I have been having a lot of pain in my achilles tendons. Especially in the mornings. I will wake up and I can barely walk because the pain is so bad. However, as the day progresses, my left achilles tendon will continue to hurt and it has been extremely swollen. The doctor pushed on my tendon and I jumped back so fast in pain. He said that I have achilles tendonitis. The only thing that can be done is icing it and stretches. Should I continue to have problems with it, I will need physical therapy.

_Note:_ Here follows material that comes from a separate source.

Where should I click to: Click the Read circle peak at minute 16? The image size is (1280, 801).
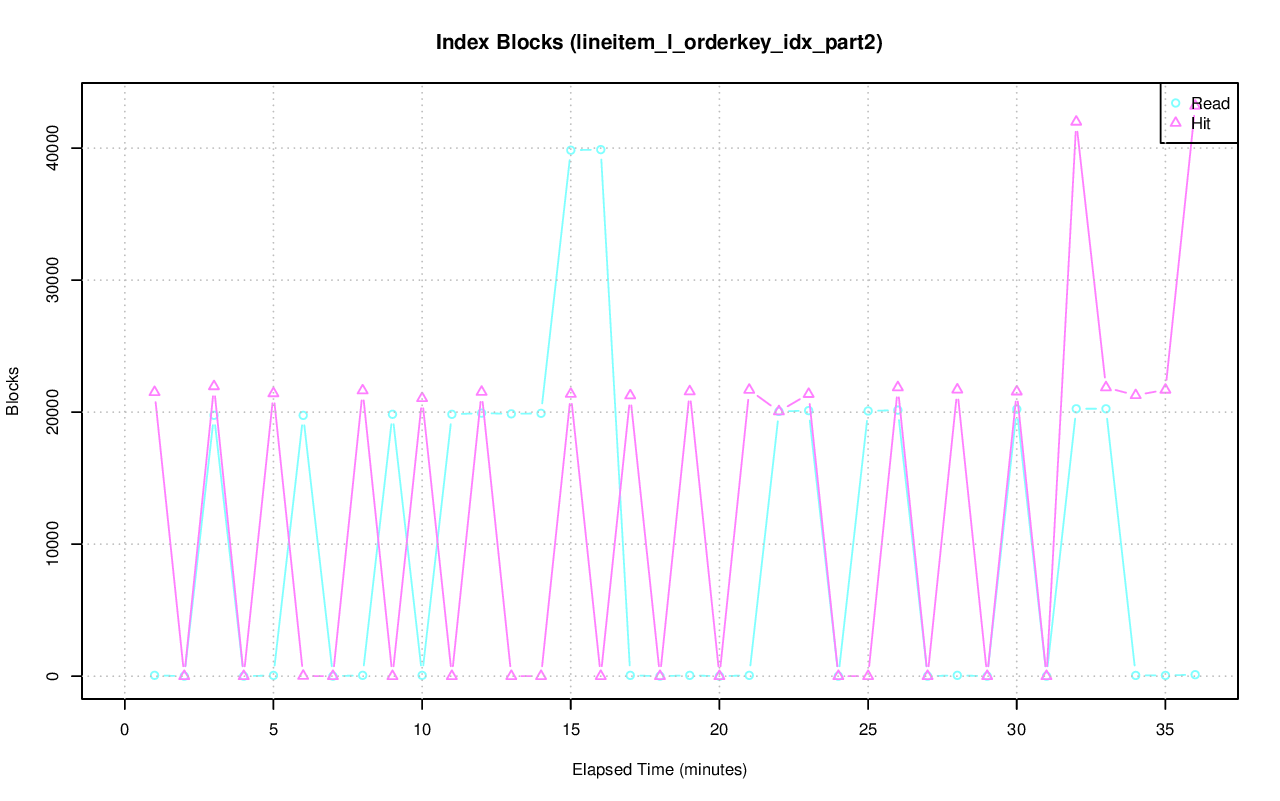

The doctor and I joked about how this is just what I need....one more issue. But when I left, I wasn't laughing. I am getting to the point where I can't even keep track of all the medical problems I have had. There is always something that hurts, something that is wrong with me. Just when I think I am getting better and making progress, something like this pops up. But I have to be positive and glad that it's nothing more serious. At the age of 33, I would have neveer expected that I would have this many medical problems. It's not something I thought about. Don't take your health for granted. When you are healthy, you can do so many things. Not that people who have medical issues cannot, but it makes things much easier. When you come home stressed after a long day at work, rather than being frustrated that you have so much to do, stop and think that you are lucky to be able to do all of the things you are doing. What I wouldn't give to be able to work and do all the things that I hoped I would do at this point in my life.